We produce our own sheeps milk too, but on a much smaller scale. We also pick up cows milk from a neighbouring farm. I'm expecting this year to process around 100,000 liters of milk, producing around 10-12 tons of cheese.
I would guess it goes the other way, as all the forests in England seem tragically small compared to those in Canada. British Columbia alone has about thirty times the amount of old-growth that all of England does.
Wiki>"Only 3,090 square kilometres (760,000 acres) of ancient semi-natural woodland survive in Britain – less than 20% of the total wooded area.

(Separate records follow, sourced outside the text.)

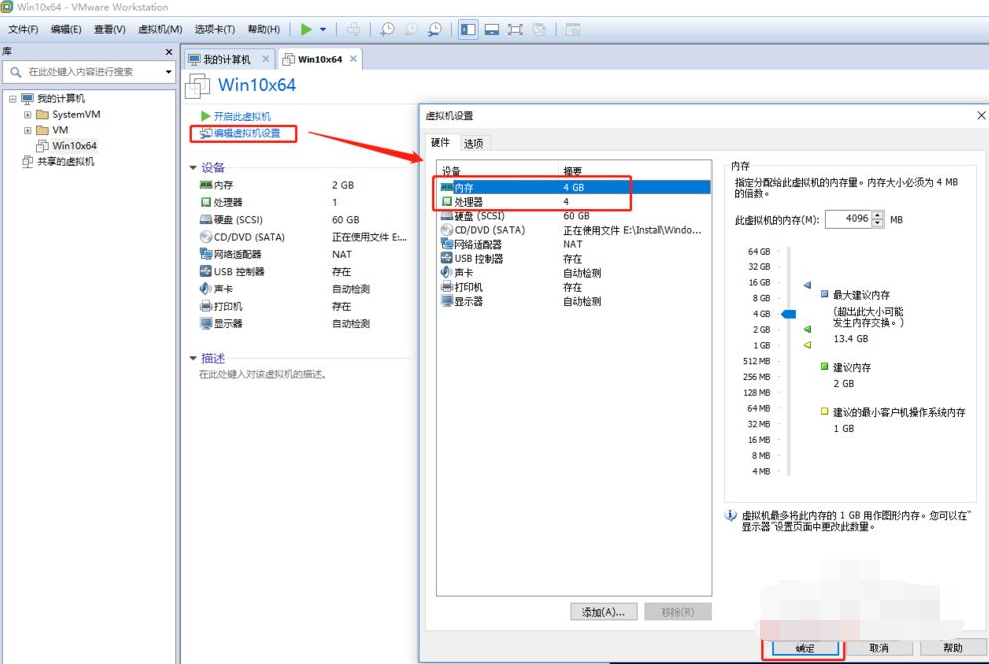The image size is (989, 664).
Task: Select 处理器 device in the hardware list
Action: [x=469, y=202]
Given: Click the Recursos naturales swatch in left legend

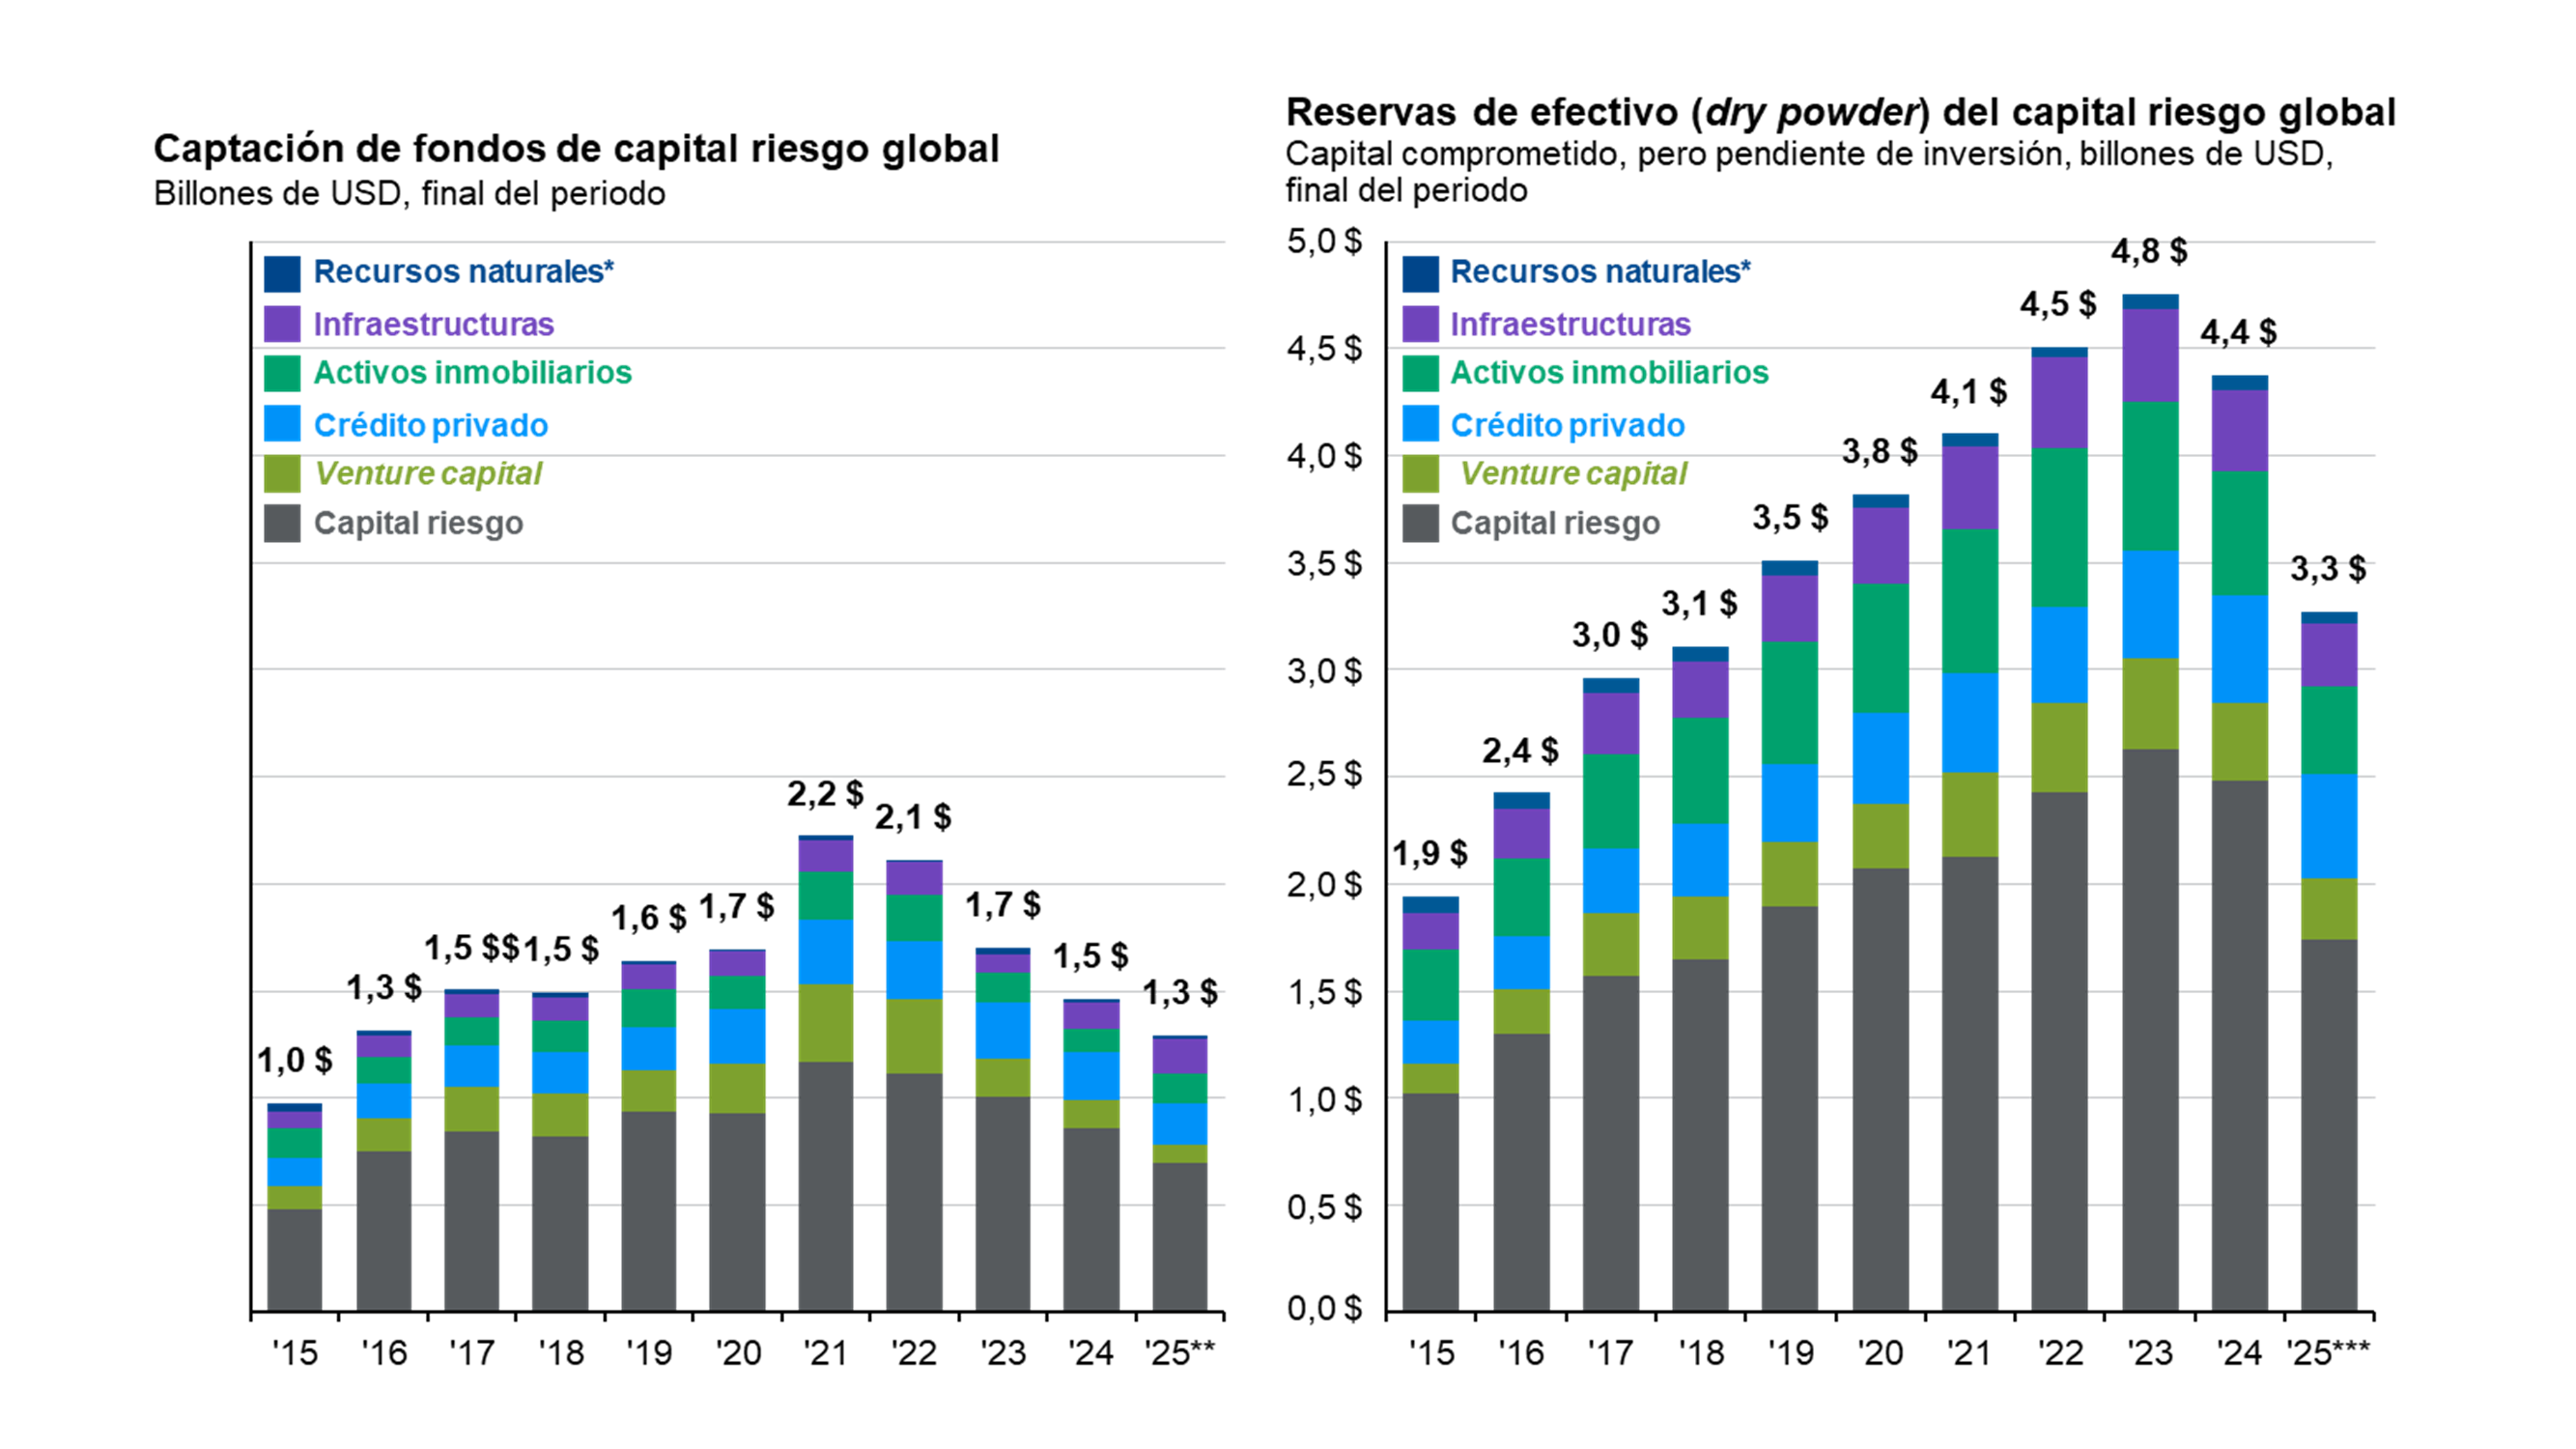Looking at the screenshot, I should 282,273.
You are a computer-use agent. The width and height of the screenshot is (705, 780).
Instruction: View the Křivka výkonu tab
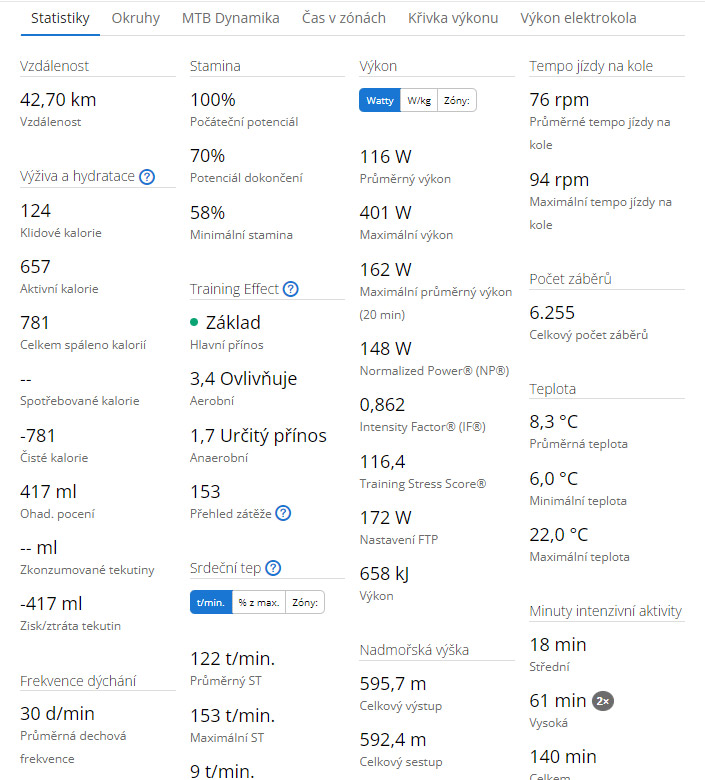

More than eight out of ten ancient woodland sites in England and Wales are less than 200,000 square metres (49 acres) in area, only 617 exceed 1 square kilometre (250 acres) and only 46 are larger than 3 square kilometres (740 acres)."
My son's daycare closed permanently almost a year ago, and my wife and I had to adjust to have a 3 going on 4 year old at home with us 24/7. While it hasn't been easy, it's been a joy watching him grow over this past year, having time to bond with him (generally he favours his mom), and to have greater insight into who he is becoming as a person.
It has been a difficult time for everyone, but I honestly believe that this will be formative time not just for him, but for my wife and I, and one that we will look back upon fondly.
I think this is one of the curses of modern life, more so in the rat race, that one misses on just living with kids (who, most likely, will be living with parents for probably two or three decades of their lives and then move out). The current times generally have more fathers being participative in parenting compared to the past. It seems such a waste of time, if it’s feasible without breaking the bank, to not enjoy more of this phase.
This early stage is also the time when the kids are more dependent and more close in some senses. Can’t roll back the clock later.
BTW, a grammar nitpick. It should be “but for my wife and me”, not “ but for my wife and I”.